「エミル君、依頼が来てるよ」
はいこれ、とお姉さんに書類を渡される。この間の魔王級見直しの見直し辺りから、ギルドはせわしなく色々と動いているようだ。まあ勇者級や属性頂点からの抗議が届いたおかげで割と少なくない上層部が処分されたみたいだし、その穴埋めが大変なのだろう。自業自得なので何も言わないが。
ついでに、その穴埋めに駆り出されるのは結局冒険者という俺にとっては本末転倒な状況でもある。処理しきれない依頼が溜まったおかげで、本来勇者級のやらない仕事もちょくちょく回ってくるようになった。
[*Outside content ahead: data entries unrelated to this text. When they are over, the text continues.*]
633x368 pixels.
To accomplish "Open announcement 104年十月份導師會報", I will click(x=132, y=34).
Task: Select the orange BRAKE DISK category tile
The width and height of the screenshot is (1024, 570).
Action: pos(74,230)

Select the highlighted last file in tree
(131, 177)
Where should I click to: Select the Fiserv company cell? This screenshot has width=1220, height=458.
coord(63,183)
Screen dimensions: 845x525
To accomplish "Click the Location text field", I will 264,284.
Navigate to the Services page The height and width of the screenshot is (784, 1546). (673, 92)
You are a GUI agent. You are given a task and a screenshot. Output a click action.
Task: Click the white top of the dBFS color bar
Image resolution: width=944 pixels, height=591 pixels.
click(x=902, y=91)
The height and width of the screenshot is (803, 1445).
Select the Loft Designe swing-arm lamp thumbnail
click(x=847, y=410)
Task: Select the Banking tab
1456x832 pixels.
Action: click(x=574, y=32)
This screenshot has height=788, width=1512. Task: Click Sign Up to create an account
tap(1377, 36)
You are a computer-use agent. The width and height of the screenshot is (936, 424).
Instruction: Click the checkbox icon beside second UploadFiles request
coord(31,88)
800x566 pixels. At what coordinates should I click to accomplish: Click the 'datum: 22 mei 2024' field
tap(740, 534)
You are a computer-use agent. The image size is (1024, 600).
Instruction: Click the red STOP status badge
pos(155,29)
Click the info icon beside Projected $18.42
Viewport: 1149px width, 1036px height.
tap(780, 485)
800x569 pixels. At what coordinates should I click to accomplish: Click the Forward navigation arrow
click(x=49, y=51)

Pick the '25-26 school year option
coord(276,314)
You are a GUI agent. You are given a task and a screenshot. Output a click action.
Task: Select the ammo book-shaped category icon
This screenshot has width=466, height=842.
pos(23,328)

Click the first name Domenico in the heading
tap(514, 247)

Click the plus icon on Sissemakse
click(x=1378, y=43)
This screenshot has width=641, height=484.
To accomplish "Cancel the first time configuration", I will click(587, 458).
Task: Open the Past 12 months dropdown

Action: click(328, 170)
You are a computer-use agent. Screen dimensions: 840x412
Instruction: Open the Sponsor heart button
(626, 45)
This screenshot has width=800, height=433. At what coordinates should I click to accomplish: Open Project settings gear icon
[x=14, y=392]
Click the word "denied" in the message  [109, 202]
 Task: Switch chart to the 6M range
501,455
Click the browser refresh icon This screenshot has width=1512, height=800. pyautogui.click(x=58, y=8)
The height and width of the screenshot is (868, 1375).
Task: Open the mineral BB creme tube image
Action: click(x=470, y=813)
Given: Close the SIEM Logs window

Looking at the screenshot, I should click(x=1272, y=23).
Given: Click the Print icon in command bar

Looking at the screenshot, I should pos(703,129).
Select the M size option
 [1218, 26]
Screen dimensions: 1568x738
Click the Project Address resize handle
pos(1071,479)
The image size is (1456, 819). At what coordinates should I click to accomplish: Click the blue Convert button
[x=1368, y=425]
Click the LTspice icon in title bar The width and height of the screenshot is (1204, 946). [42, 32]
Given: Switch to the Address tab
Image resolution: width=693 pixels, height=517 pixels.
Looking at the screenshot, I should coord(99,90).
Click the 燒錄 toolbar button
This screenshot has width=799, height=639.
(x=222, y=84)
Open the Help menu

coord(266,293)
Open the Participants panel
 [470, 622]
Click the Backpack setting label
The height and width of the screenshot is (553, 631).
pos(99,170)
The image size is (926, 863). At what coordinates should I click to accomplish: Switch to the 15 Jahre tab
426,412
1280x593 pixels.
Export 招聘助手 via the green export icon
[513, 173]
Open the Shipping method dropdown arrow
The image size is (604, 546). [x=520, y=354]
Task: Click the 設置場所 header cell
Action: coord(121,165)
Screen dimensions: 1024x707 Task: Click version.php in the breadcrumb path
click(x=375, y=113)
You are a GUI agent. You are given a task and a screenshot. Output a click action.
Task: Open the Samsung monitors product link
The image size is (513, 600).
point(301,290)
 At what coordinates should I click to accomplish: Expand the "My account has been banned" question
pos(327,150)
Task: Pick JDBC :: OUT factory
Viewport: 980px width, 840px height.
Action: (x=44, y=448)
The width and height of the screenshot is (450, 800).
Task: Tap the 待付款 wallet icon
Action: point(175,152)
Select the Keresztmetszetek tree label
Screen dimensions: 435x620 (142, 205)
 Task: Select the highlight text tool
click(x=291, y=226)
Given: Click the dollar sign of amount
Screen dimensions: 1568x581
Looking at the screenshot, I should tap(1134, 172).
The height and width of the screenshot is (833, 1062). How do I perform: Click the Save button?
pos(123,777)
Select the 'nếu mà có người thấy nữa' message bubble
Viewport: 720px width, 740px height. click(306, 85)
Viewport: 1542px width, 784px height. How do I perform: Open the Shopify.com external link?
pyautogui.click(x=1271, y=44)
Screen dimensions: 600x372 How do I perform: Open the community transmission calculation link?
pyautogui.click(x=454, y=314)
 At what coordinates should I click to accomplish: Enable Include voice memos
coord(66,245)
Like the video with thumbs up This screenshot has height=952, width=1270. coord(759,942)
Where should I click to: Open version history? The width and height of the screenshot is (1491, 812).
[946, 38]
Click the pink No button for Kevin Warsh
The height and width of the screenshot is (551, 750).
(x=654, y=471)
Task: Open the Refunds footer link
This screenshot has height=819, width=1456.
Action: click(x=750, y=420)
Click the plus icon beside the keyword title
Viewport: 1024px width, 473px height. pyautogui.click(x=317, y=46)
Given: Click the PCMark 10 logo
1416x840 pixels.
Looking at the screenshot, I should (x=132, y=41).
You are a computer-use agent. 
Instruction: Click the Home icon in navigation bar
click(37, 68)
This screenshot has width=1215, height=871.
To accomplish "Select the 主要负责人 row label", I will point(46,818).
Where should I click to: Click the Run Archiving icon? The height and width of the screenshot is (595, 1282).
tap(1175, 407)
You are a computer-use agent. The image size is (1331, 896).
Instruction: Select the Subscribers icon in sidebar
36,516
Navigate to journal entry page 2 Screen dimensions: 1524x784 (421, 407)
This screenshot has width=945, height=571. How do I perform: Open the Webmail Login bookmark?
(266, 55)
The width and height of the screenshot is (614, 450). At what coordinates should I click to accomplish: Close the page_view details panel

その大半は大したことのない討伐依頼で、そのためにクーヤ達にも手伝って何箇所か分担している。
そんな状況での依頼である。またか、と思いつつ渡された書類を見ると、しかし今回は少し毛色の違う依頼内容が書いてあった。
「なんだこれ?」
「どーしたんですか?」
いつもの定位置、俺の隣にいる愛しい彼女のスロウが書類を覗き込む。そういえば今日は擬態してるんだな。そんなことを思いながらスロウを見ていると、クスリと笑って俺にすり寄ってきた。嬉しいが、どうしたいきなり。
「え? 別に、エミルとくっつきたいなーって」
「そうか。まあ俺も」
そう言いかけ、違う今はそういう場合じゃないとぎゅっと抱きしめるだけで止めた。飽きないねぇ、とお姉さんは笑っているが、いやまあそりゃ恋人、いや恋虫とのあれやこれやは別に飽きるもんじゃないだろ。そう返すとはいはいごちそうさまという答えが来る。
「それで、私も依頼内容はよく見てないんだけど、何か変だったの?」
お姉さんの問い掛けに、ああそうだと依頼書を再度眺める。場所は王国にある小さな村、そして内容は、スライムの調査。
「スライムですか」
「スライムねぇ」
スライムは強さとしては中級、ものによっては上級になるかも、程度のモンスターだ。大体区分としてはヒドラと同じくらいで、勇者級が出張るほどのモンスターではない。ものによっては倒そうと思えば上級どころか中級冒険者でも可能なレベルではある。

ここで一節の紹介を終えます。